— Exercise input —

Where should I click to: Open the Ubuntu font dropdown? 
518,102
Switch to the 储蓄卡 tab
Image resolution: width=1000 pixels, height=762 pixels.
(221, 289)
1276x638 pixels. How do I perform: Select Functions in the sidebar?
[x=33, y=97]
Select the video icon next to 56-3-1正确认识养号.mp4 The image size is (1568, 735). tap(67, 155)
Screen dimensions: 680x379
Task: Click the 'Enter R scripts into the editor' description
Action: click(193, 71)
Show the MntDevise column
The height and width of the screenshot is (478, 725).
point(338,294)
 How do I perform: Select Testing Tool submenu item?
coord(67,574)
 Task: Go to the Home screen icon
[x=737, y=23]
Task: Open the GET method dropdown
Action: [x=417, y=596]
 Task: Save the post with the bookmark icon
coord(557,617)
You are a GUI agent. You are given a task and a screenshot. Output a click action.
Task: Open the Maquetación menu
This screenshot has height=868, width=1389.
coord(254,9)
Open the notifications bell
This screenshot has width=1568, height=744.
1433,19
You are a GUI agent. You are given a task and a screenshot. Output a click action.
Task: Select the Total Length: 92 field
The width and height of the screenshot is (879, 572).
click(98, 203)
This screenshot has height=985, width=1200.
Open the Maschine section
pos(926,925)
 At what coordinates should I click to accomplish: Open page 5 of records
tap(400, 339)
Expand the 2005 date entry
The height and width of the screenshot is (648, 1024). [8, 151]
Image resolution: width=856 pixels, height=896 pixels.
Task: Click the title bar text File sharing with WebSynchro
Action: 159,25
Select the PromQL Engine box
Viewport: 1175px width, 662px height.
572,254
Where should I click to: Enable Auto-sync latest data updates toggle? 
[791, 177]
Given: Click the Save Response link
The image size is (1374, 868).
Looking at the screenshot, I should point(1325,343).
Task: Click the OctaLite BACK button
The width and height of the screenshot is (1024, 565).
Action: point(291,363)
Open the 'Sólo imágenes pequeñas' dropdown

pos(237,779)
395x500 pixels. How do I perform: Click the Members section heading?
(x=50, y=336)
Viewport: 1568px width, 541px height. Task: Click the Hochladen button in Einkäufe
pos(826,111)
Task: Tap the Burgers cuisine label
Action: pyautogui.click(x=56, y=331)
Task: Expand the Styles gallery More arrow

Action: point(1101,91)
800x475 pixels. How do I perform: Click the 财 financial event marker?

— What you will do —
Output the line containing "The width and height of the screenshot is (1024, 565)." and all lines after it to the end of the records, exactly as given.

— Exercise answer —
The width and height of the screenshot is (1024, 565).
Action: point(291,363)
Open the 'Sólo imágenes pequeñas' dropdown

pos(237,779)
395x500 pixels. How do I perform: Click the Members section heading?
(x=50, y=336)
Viewport: 1568px width, 541px height. Task: Click the Hochladen button in Einkäufe
pos(826,111)
Task: Tap the Burgers cuisine label
Action: pyautogui.click(x=56, y=331)
Task: Expand the Styles gallery More arrow

Action: point(1101,91)
800x475 pixels. How do I perform: Click the 财 financial event marker?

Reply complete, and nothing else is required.